→ Ejercicios:
1. Según el fragmento citado, ¿cuánto cuestan las entradas de parado?
2. Reescribe el fragmento citado desde "Absorbido por el" hasta "los 400 dólares.", incluidas ambas partes, y cambia "boletero" por "taquillero".

→ Fragmento citado:
◇ ◇ ◇ ◇ ◇

Absorbido por el acoso de la sentencia zozobra, desazón estrangulada sí, en las puertas del hall, lenguas de luz meridiana interrumpidas sin ambages por la voz compadecida en susurros: no te aflijas, venite el día de la función, bien temprano; liberan por diez dólares entradas de parado.
Un puñado de horas habían transcurrido de mi arribo a New York; sin pasar siquiera por el hotel, lanzado como poseso al Met para asegurarme la entrada, enfrentado al boletero que luego de escanear mi aspecto, tosió: señor, lo siento, solo quedan entradas que superan los 400 dólares.
Fue entonces que regresé el día de la función bien temprano como había sugerido el guardia de seguridad; compré mi localidad y por la noche escalé hasta el último piso del teatro para disfrutar del evento. Así estaba yo, extasiado de veras, cuando en el entreacto se acercó hasta mí un espécimen diminuto, sexagenario, smoking y zapatos guau, dientes de marfil, canicas etéreas en los cuencos que en contraste con el cabello blanco tiza alumbraban la escena. (Debo irme, tal vez disfrutes mejor desde mi ubicación; me dijo antes de obsequiarme su entrada.) Preso del asombro encendido, acabé sentado en la primera fila junto a la orquesta, para contemplar absorto la segunda parte de La bohème de Puccini, con puesta de Franco Zeffirelli.
Admito una fascinación exagerada por esos momentos flash que florecen sin proponértelos, simplemente suceden. Hay quienes buscan excavar en suposiciones religiosas, supersticiones paranormales, y así. Como sea, en mi caso solo fueron tres.

◇ ◇ ◇ ◇ ◇

→ Registros extraídos:
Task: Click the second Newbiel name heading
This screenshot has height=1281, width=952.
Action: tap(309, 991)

◇ ◇ ◇ ◇ ◇

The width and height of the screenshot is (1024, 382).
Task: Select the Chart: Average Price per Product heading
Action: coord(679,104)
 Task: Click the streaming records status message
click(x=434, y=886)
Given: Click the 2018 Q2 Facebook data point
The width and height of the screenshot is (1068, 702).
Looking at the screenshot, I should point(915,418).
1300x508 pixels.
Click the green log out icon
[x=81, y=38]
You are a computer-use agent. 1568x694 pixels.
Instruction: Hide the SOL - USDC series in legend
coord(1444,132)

◇ ◇ ◇ ◇ ◇

→ Soluciones:
1. Diez dólares.

2.
Absorbido por el acoso de la sentencia zozobra, desazón estrangulada sí, en las puertas del hall, lenguas de luz meridiana interrumpidas sin ambages por la voz compadecida en susurros: no te aflijas, venite el día de la función, bien temprano; liberan por diez dólares entradas de parado.
Un puñado de horas habían transcurrido de mi arribo a New York; sin pasar siquiera por el hotel, lanzado como poseso al Met para asegurarme la entrada, enfrentado al taquillero que luego de escanear mi aspecto, tosió: señor, lo siento, solo quedan entradas que superan los 400 dólares.